We put a Googlebot disallow in robots.txt and place it in the subdirectory.
Then we submitted to Google exclusion.
We got a message "completed" by Google, but the pages are still all there!
But in the past I've had good results with the URL exclusion tool. It takes a few days and the pages disappear as long as I've excluded them in the robots.txt. Changing robots and *waiting* would result in months of time but the URL exclusion acts quickly, but in this case did not follow the instructions of robots.txt
Also you haven't given an example of the exclussion you have in your robots.txt file, but I suspect that you haven't done them correctly.

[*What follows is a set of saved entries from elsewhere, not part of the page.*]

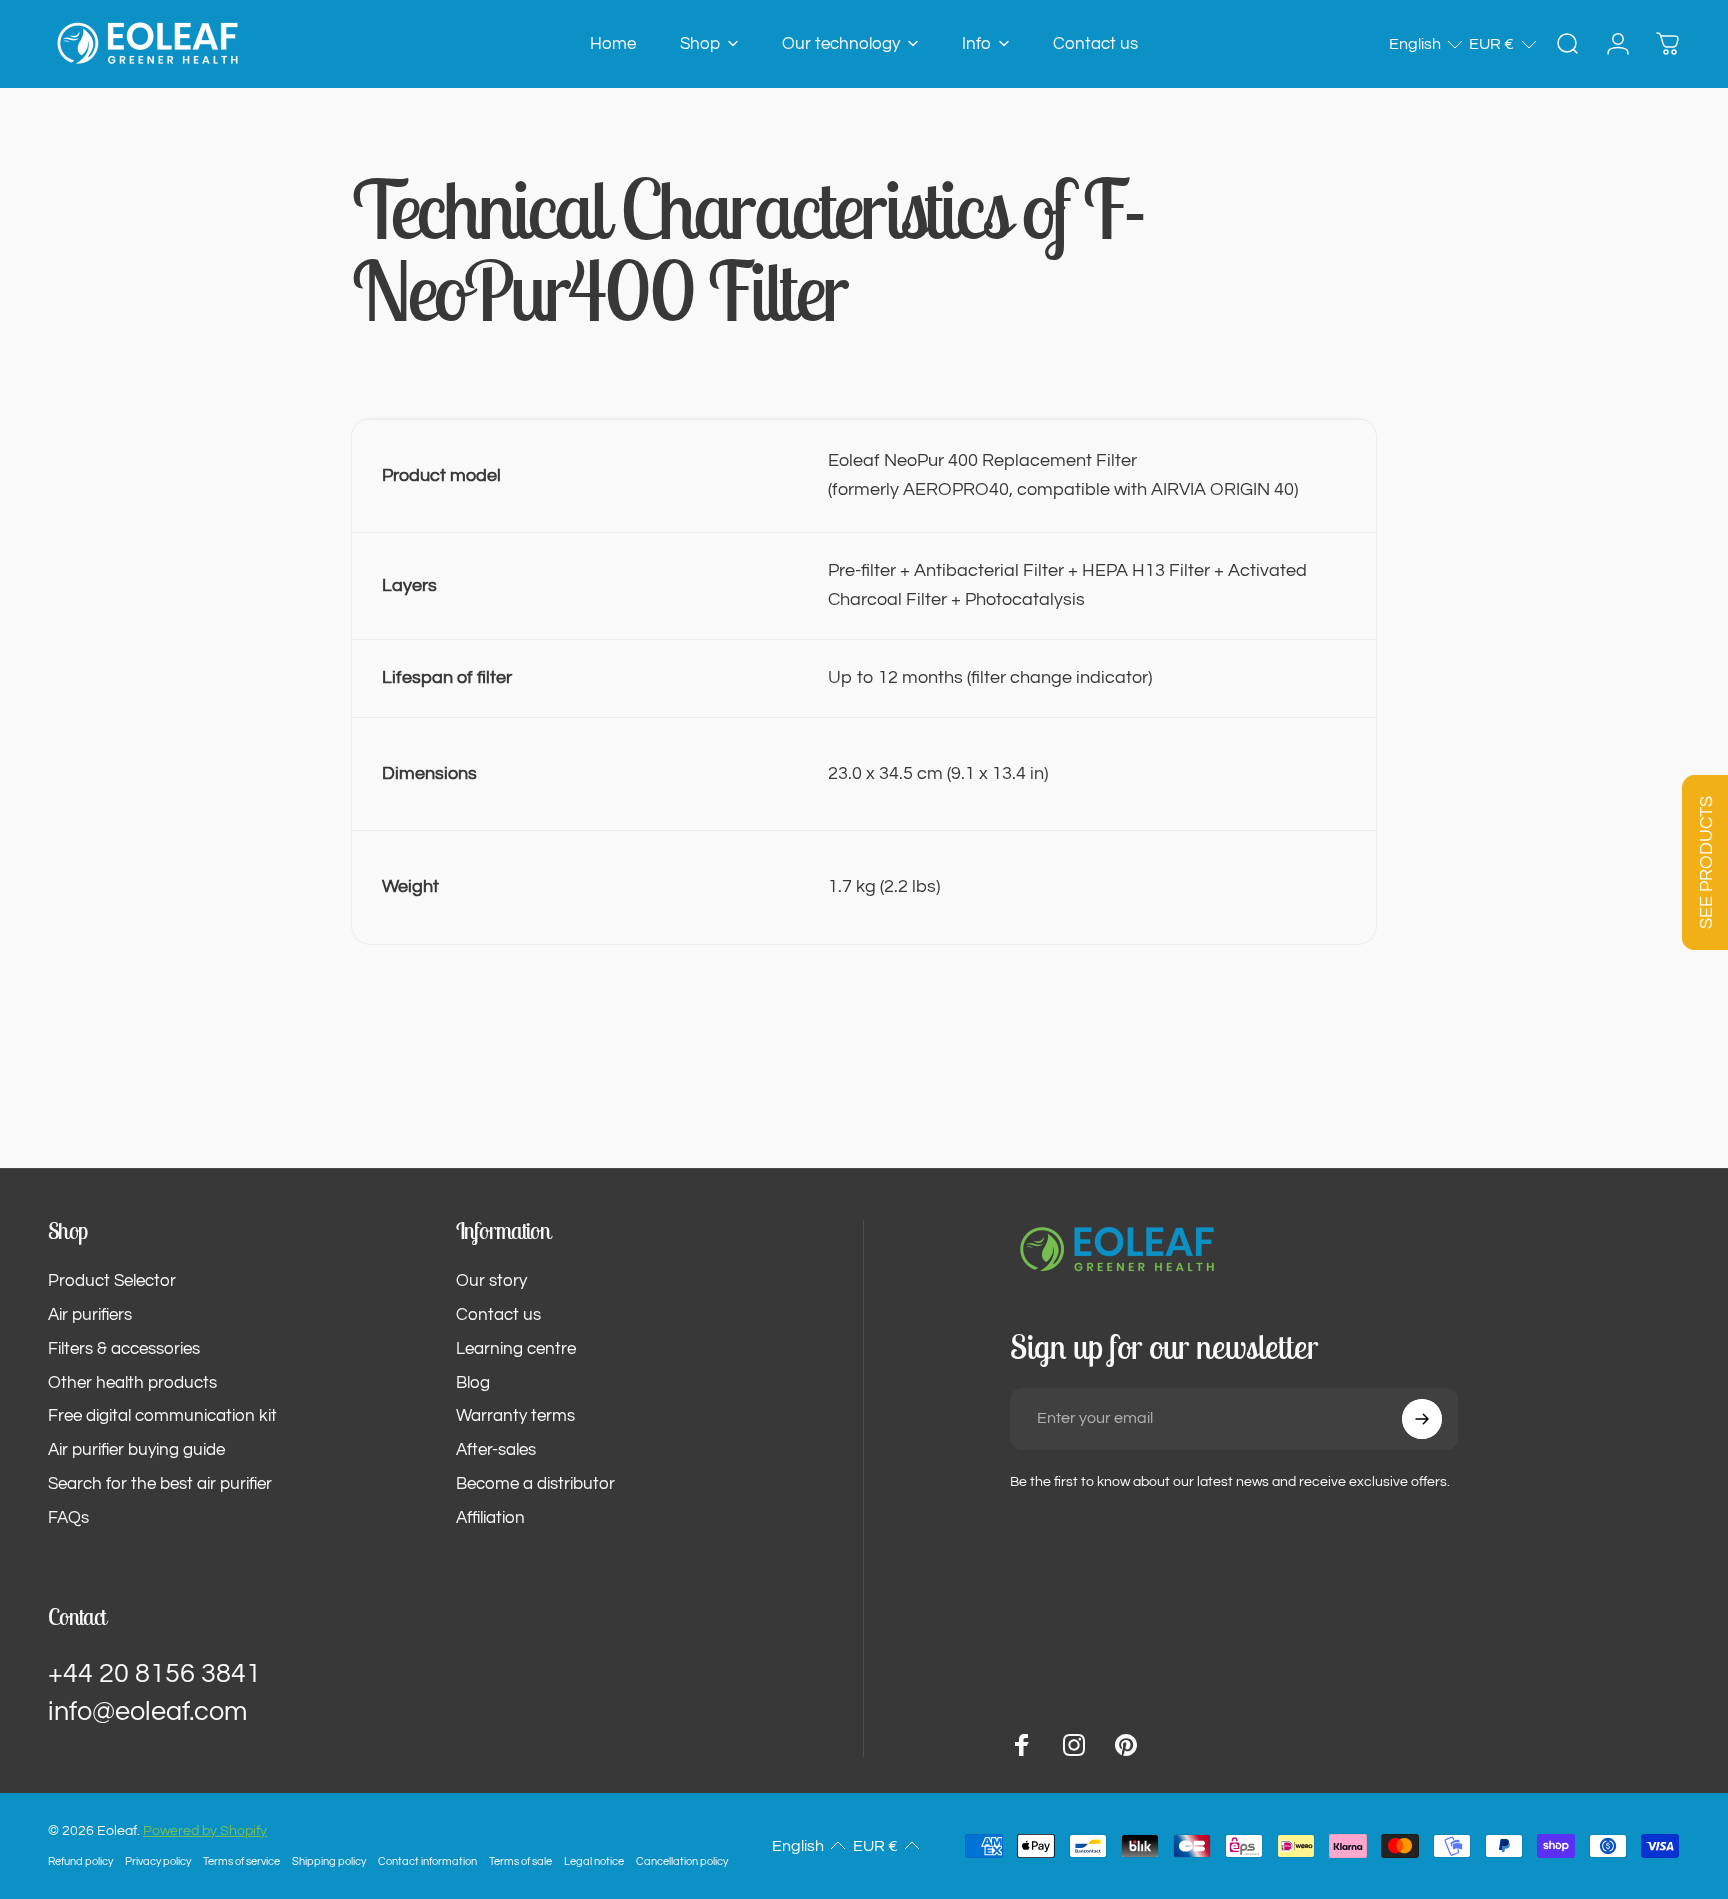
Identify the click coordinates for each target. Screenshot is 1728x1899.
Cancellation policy (682, 1861)
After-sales (496, 1450)
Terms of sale (520, 1861)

They should be in the format of
disallow: /directory/startofthingtoexclude
I suspect you probably have something like
disallow: startofthingtoexclude
which in not valid, as all items have to start with /
Also you seem to be confusing subdomain and subdirectory they are not one and the same thing and this could be part of your problem.
Do you see the robots.txt file when you enter
[subdirectory.example.com...]
[edited by: ThomasB at 10:09 pm (utc) on Sep. 20, 2005]
[edit reason] examplified [/edit]
We are trying to delete all content indexed in this subdir:
events.oursite.com
We placed the robots.txt in the subdomain here:
[events.example.com...]
The robots.txt has only these two lines of text:
User-agent: Googlebot
Disallow: /
[edited by: ThomasB at 10:10 pm (utc) on Sep. 20, 2005]
[edit reason] examplified [/edit]
I got the "complete" message and they are not gone which means the robots.txt is not getting followed correctly.
This is the same cause for the hundreds of posts we see when an update is occurring (or even rumored) that "My site is in one minute and out the next -- I'm worried!" -- The reason is that with load-sharing and round-robin DNS, you never know just what server a google domain name will resolve to; One minute you connect to one machine, the next minute, to an entirely different one. And updating them takes time.
The fact that this is a subdomain hosted in a subdirectory should have nothing to do with it. After all, "www.domain.com" is a subdomain of example.com, and there are many "www" sites that seem to work just fine... :)
I'd give this a few more days, and then see where you stand.
Jim
The listings are gone today so I'm happy.
I still think it was odd that it took two requests and about 2 weeks for the URLs to disappear but I'm happy now.
Also, appears some aspects of the 'duplicate content" filter are now gone though our google traffic has not come back noticeably.